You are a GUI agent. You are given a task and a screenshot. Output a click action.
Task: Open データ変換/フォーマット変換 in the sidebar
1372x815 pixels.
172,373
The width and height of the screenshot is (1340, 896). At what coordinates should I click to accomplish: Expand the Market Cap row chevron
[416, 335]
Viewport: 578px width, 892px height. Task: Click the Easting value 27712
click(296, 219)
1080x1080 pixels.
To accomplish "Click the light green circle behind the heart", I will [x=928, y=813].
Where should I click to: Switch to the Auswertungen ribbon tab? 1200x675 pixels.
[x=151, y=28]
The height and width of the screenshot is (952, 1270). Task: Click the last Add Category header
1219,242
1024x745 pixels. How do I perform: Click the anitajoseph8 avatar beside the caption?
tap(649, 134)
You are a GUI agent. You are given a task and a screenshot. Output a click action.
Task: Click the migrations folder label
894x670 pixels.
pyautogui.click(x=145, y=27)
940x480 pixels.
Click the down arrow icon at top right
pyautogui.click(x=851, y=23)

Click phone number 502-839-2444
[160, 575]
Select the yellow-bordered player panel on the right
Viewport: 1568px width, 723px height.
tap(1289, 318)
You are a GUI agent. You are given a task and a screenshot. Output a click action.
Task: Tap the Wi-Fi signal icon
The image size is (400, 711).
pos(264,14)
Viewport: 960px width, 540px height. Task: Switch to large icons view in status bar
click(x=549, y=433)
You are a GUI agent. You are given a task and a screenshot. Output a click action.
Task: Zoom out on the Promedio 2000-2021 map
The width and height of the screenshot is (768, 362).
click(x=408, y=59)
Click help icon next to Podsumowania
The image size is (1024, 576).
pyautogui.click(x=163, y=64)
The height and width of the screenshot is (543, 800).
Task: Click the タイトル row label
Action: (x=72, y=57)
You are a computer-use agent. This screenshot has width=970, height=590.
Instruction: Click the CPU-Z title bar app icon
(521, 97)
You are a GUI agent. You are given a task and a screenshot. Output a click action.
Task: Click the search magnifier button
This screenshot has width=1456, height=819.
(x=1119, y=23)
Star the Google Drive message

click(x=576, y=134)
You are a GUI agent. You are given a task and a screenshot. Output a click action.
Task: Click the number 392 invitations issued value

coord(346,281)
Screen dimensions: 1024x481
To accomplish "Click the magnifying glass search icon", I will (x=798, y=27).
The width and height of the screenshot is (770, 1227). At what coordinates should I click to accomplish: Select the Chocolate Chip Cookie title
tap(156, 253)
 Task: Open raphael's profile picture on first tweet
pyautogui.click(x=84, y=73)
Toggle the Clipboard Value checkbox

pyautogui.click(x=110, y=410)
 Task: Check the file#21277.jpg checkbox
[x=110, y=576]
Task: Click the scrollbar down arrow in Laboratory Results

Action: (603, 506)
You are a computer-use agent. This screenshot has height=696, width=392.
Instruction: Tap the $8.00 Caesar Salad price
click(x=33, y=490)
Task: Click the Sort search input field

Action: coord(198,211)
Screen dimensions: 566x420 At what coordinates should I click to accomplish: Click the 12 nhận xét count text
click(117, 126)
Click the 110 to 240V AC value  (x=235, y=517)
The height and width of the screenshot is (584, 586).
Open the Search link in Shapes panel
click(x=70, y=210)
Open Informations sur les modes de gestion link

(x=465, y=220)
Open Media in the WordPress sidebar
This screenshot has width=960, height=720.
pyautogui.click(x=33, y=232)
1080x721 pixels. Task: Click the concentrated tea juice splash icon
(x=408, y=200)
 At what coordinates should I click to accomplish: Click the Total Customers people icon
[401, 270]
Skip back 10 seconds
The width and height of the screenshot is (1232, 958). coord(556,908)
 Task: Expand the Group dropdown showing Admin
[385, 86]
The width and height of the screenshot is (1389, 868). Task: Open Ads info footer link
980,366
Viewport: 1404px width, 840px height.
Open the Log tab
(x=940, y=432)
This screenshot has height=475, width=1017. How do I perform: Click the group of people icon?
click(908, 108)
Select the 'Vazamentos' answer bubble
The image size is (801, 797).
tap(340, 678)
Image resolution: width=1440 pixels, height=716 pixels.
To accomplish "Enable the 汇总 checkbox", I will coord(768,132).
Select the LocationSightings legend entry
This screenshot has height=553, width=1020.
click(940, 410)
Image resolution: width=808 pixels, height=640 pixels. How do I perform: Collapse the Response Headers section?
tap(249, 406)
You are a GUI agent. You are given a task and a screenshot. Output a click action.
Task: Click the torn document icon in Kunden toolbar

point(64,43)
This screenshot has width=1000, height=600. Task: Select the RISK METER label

_ _ _

-- Required action --
Nothing in the data may be left out; copy every line exactly.

-- Answer box --
You are a GUI agent. You are given a task and a screenshot. Output a click action.
Task: Open データ変換/フォーマット変換 in the sidebar
1372x815 pixels.
172,373
The width and height of the screenshot is (1340, 896). At what coordinates should I click to accomplish: Expand the Market Cap row chevron
[416, 335]
Viewport: 578px width, 892px height. Task: Click the Easting value 27712
click(296, 219)
1080x1080 pixels.
To accomplish "Click the light green circle behind the heart", I will [x=928, y=813].
Where should I click to: Switch to the Auswertungen ribbon tab? 1200x675 pixels.
[x=151, y=28]
The height and width of the screenshot is (952, 1270). Task: Click the last Add Category header
1219,242
1024x745 pixels. How do I perform: Click the anitajoseph8 avatar beside the caption?
tap(649, 134)
You are a GUI agent. You are given a task and a screenshot. Output a click action.
Task: Click the migrations folder label
894x670 pixels.
pyautogui.click(x=145, y=27)
940x480 pixels.
Click the down arrow icon at top right
pyautogui.click(x=851, y=23)

Click phone number 502-839-2444
[160, 575]
Select the yellow-bordered player panel on the right
Viewport: 1568px width, 723px height.
tap(1289, 318)
You are a GUI agent. You are given a task and a screenshot. Output a click action.
Task: Tap the Wi-Fi signal icon
The image size is (400, 711).
pos(264,14)
Viewport: 960px width, 540px height. Task: Switch to large icons view in status bar
click(x=549, y=433)
You are a GUI agent. You are given a task and a screenshot. Output a click action.
Task: Zoom out on the Promedio 2000-2021 map
The width and height of the screenshot is (768, 362).
click(x=408, y=59)
Click help icon next to Podsumowania
The image size is (1024, 576).
pyautogui.click(x=163, y=64)
The height and width of the screenshot is (543, 800).
Task: Click the タイトル row label
Action: (x=72, y=57)
You are a computer-use agent. This screenshot has width=970, height=590.
Instruction: Click the CPU-Z title bar app icon
(521, 97)
You are a GUI agent. You are given a task and a screenshot. Output a click action.
Task: Click the search magnifier button
This screenshot has width=1456, height=819.
(x=1119, y=23)
Star the Google Drive message

click(x=576, y=134)
You are a GUI agent. You are given a task and a screenshot. Output a click action.
Task: Click the number 392 invitations issued value

coord(346,281)
Screen dimensions: 1024x481
To accomplish "Click the magnifying glass search icon", I will (x=798, y=27).
The width and height of the screenshot is (770, 1227). At what coordinates should I click to accomplish: Select the Chocolate Chip Cookie title
tap(156, 253)
 Task: Open raphael's profile picture on first tweet
pyautogui.click(x=84, y=73)
Toggle the Clipboard Value checkbox

pyautogui.click(x=110, y=410)
 Task: Check the file#21277.jpg checkbox
[x=110, y=576]
Task: Click the scrollbar down arrow in Laboratory Results

Action: (603, 506)
You are a computer-use agent. This screenshot has height=696, width=392.
Instruction: Tap the $8.00 Caesar Salad price
click(x=33, y=490)
Task: Click the Sort search input field

Action: coord(198,211)
Screen dimensions: 566x420 At what coordinates should I click to accomplish: Click the 12 nhận xét count text
click(117, 126)
Click the 110 to 240V AC value  (x=235, y=517)
The height and width of the screenshot is (584, 586).
Open the Search link in Shapes panel
click(x=70, y=210)
Open Informations sur les modes de gestion link

(x=465, y=220)
Open Media in the WordPress sidebar
This screenshot has width=960, height=720.
pyautogui.click(x=33, y=232)
1080x721 pixels. Task: Click the concentrated tea juice splash icon
(x=408, y=200)
 At what coordinates should I click to accomplish: Click the Total Customers people icon
[401, 270]
Skip back 10 seconds
The width and height of the screenshot is (1232, 958). coord(556,908)
 Task: Expand the Group dropdown showing Admin
[385, 86]
The width and height of the screenshot is (1389, 868). Task: Open Ads info footer link
980,366
Viewport: 1404px width, 840px height.
Open the Log tab
(x=940, y=432)
This screenshot has height=475, width=1017. How do I perform: Click the group of people icon?
click(908, 108)
Select the 'Vazamentos' answer bubble
The image size is (801, 797).
tap(340, 678)
Image resolution: width=1440 pixels, height=716 pixels.
To accomplish "Enable the 汇总 checkbox", I will coord(768,132).
Select the LocationSightings legend entry
This screenshot has height=553, width=1020.
click(940, 410)
Image resolution: width=808 pixels, height=640 pixels. How do I perform: Collapse the Response Headers section?
tap(249, 406)
You are a GUI agent. You are given a task and a screenshot. Output a click action.
Task: Click the torn document icon in Kunden toolbar

point(64,43)
This screenshot has width=1000, height=600. Task: Select the RISK METER label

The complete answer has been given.